▶ Set problem: Please answer from the acceleration sensor passage: when thickness H is small compared with width W, how does the resonance frequency of the detection frame structure in the present embodiment compare with that of the conventional detection frame?

▶ Text to read:
## Start

Referring mainly to FIG. 6, a part of PSG film 101 in which anchor 91 (FIG. 2) is to be formed is selectively removed.

Referring to FIG. 7, a polysilicon film 102 is deposited on the whole surface of substrate 1. Subsequently, CMP (Chemical Mechanical Polishing) processing is performed to the surface of polysilicon film 102.

Referring to FIG. 8, the surface of polysilicon film 102 is planarized by the above described CMP processing.

Referring to FIG. 9, selective etching is performed to the part of polysilicon film 102 above an upper surface of PSG film 101. Thereby, inertia mass body 2, the first link beam 31 (FIG. 1), the first detection frame 21, the first torsion beam 11 (FIG. 1), and anchor 91 are collectively formed. Then, PSG film 101 is removed by etching, and the acceleration sensor according to the present embodiment shown in FIG. 2 is obtained.

Next, the function and effect of the acceleration sensor according to the present embodiment will be described.

Firstly, a resonance frequency of the acceleration sensor according to the present embodiment will be described to explain the function and effect of the acceleration sensor according to the present embodiment.

In both structures having the same mass m shown in FIGS. 10(A) and 10(B), H indicates a thickness, W indicates a width of the structure of a conventional detection frame, and 2W indicates a width of the structure of the detection frame according to the present embodiment. Generally, a resonance frequency f of a rotating structural body is represented by the following formula:

$\begin{matrix} f = \frac{1}{2 π} \sqrt{\frac{K}{I}} & (2) \end{matrix}$

Here, K indicates rigidity of a beam, and I indicates an inertia moment around an axis J which passes through the center of gravity of the structural body and is perpendicular to an H-by-W plane. Although the resonance frequency is actually not so simple as represented by formula (2) because the acceleration sensor according to the present embodiment has a second-order spring-mass structure, it will be simply described as being equivalent to formula (2). An inertia moment I1 of the structure of the conventional detection frame and an inertia moment I2 of the structure of the detection frame according to the present embodiment are represented by the following formulas:

$\begin{matrix} I 1 = \frac{H^{2} + W^{2}}{12} m & (3) \\ I 2 = \frac{H^{2} + 4 W^{2}}{12} m & (4) \end{matrix}$

Formulas (3) and (4) indicate that, if thickness H is small enough with respect to width W, inertia moment I2 of the structure of the detection frame according to the present embodiment is four times larger than inertia moment I1 of the structure of the conventional detection frame. In this case, as can be seen from formula (2), the resonance frequency of the structure of the detection frame according to the present embodiment is half the resonance frequency of the structure of the conventional detection frame.

Subsequently, an example where a vibration with a high frequency and a high acceleration is applied to the acceleration sensor according to the present embodiment will be described.

FIG. 11 shows the relationship between frequency of input acceleration and output amplitude due to a difference in resonance frequency.

An equation of motion in this case is represented by the following formula:

I{umlaut over (θ)}+C{dot over (θ)}+Kθ=M (5)

## End

▶ Raw records:
## Start

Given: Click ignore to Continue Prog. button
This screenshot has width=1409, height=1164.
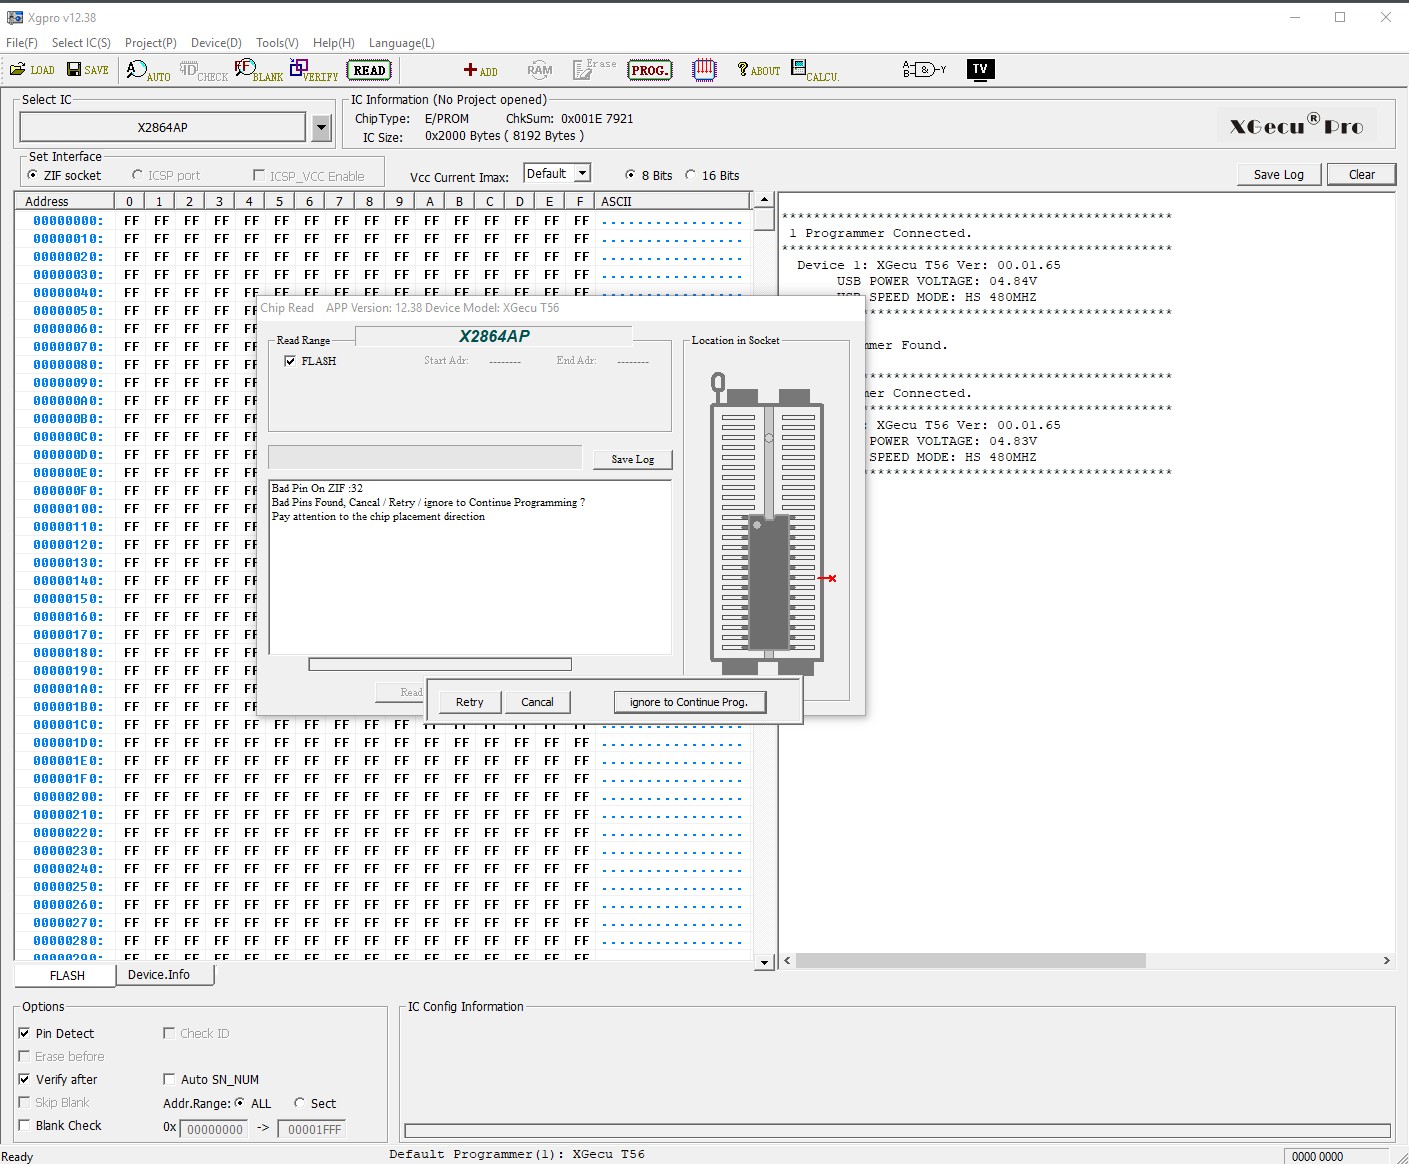Looking at the screenshot, I should click(x=689, y=702).
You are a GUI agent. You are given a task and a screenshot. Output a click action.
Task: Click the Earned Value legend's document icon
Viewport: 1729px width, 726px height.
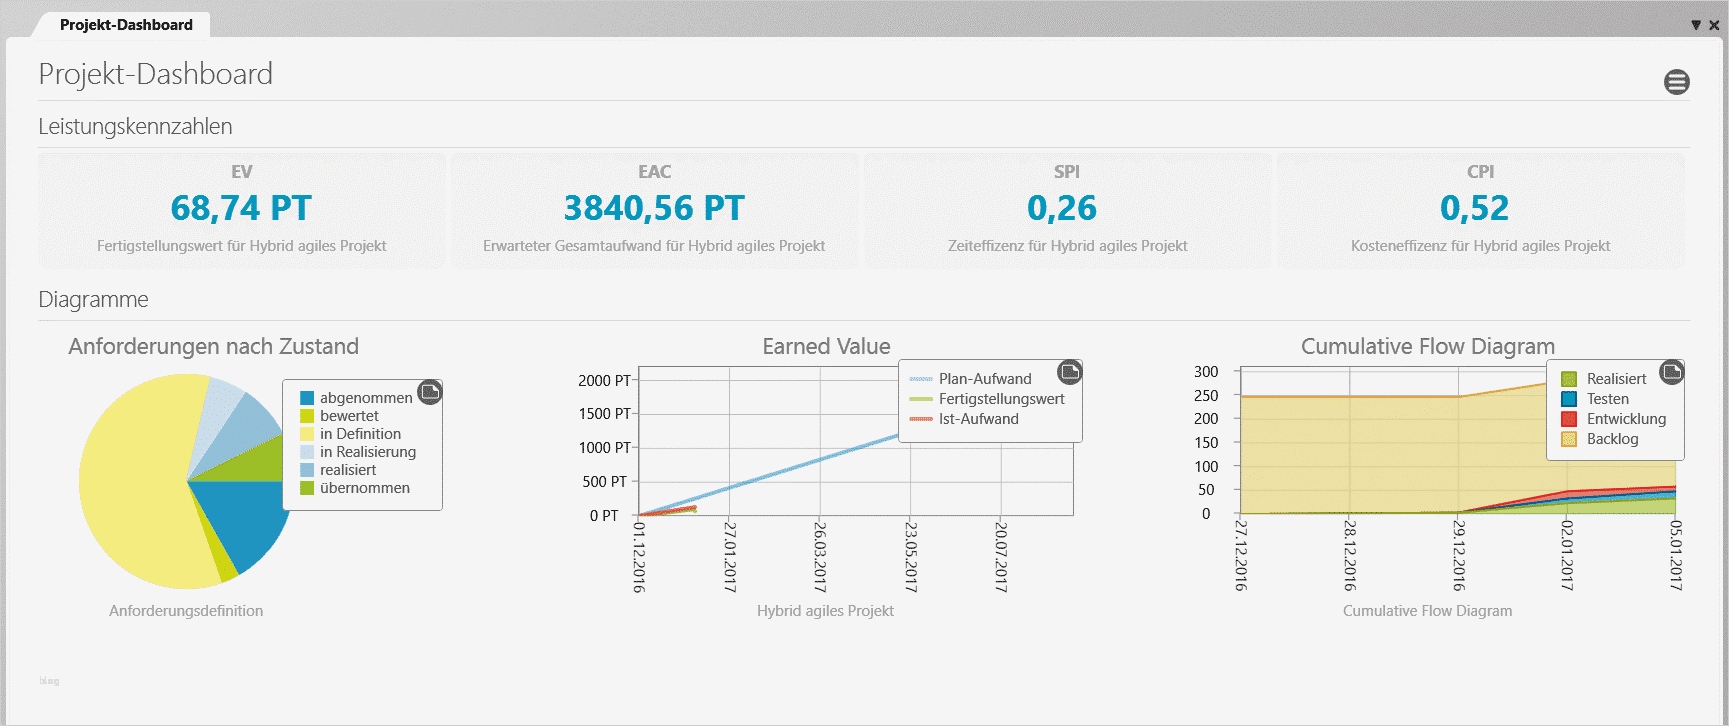pyautogui.click(x=1070, y=372)
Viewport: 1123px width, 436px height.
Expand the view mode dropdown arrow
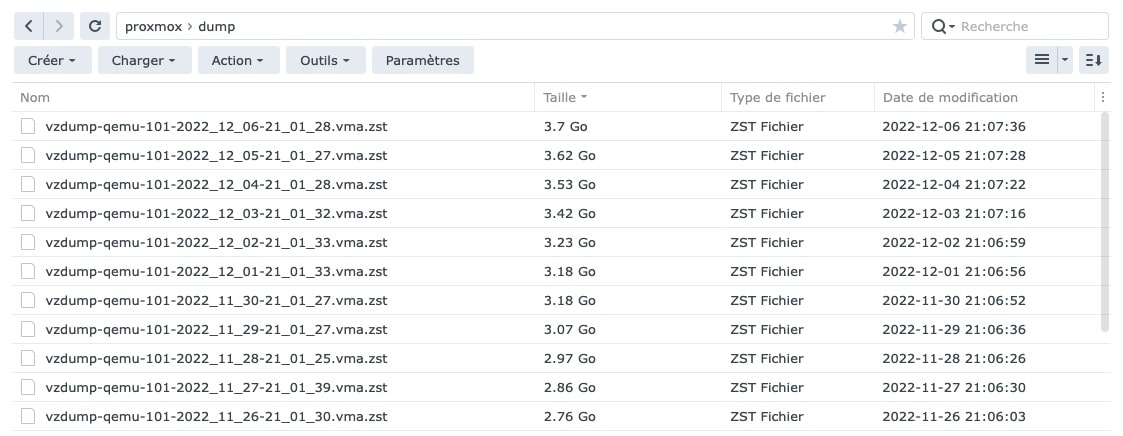[x=1065, y=60]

## End

▶ Correct result: It is half the resonance frequency of the conventional detection frame structure.